Wednesday, June 3, 2015

The problem with "Strong Female Characters"

Recently I was asked by a friend, in the middle of one of my many gushing rants about Gillian Flynn and why she might actually be God, what I saw in the violent, bordering-on-revenge-porn piece of insanity that is Gone Girl. Well, I’ll tell you why I love Gone Girl. It’s because the way that women are portrayed in the media is deeply, intensely messed up.


Look, I’m not gonna be one of those girls. You know, a “Tumblr feminist” who would rather scream and call people “literally scum” for not believing that gender is a social construct or that cultural appropriation is a thing - mainly because as a non-transgender, white girl, I really have no business poking my nose into either of those topics - than actually educate people on why our media, despite recent improvements, is still kind of a mess. I’m not going to go that far. Let someone else do that.


What I am going to say, though, is that the on-screen treatment of women, especially in big blockbuster movies, really, really fries my cheese. And when you throw in the irrational way that people react to women on-screen…whew! Recipe for trouble, right there.


Let’s take a look at Age of Ultron. Okay, we know I wasn’t too impressed with that film, but one thing I didn’t have an issue with was the Banner/Widow romance. Honestly, I wasn’t even really surprised by the whole thing. You’ve got a kick-ass woman surrounded by kick-ass men - possibly the only men on the planet who are even remotely capable of understanding her on an intellectual and emotional level. Of course a romantic subplot will eventually develop. Now, when I initially heard the cast lineup, my first thought was “ohh...Scarlet Witch is gonna fall for an Avenger and switch sides, isn’t she.” So I was actually relieved that they went with Hulk and Black Widow, because Christ, as cheesy as some of that storyline was, it was a hell of a lot less so than where I was afraid the movie would go.

## MATERIAL SHOWN
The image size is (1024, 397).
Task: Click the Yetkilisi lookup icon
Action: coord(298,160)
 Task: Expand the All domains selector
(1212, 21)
---
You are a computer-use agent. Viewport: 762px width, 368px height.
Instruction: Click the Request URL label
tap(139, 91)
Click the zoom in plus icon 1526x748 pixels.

## SET PROBLEM A
In two sentences, summarize the blog post on "Strong Female Characters."
## SET PROBLEM B
Reproduce word for word the part of the blog post on "Strong Female Characters" between "The problem with" and "intensely messed up.", inclusive.

## WRITTEN REPLY A
The writer loves Gone Girl because the way women are portrayed in the media is deeply messed up, and says that the on-screen treatment of women, especially in big blockbuster movies, is a real irritation, though without going as far as a "Tumblr feminist." Taking Age of Ultron as an example, the writer had no issue with the Banner/Widow romance and was relieved the film paired Hulk with Black Widow rather than having Scarlet Witch fall for an Avenger and switch sides.

## WRITTEN REPLY B
The problem with "Strong Female Characters"

Recently I was asked by a friend, in the middle of one of my many gushing rants about Gillian Flynn and why she might actually be God, what I saw in the violent, bordering-on-revenge-porn piece of insanity that is Gone Girl. Well, I’ll tell you why I love Gone Girl. It’s because the way that women are portrayed in the media is deeply, intensely messed up.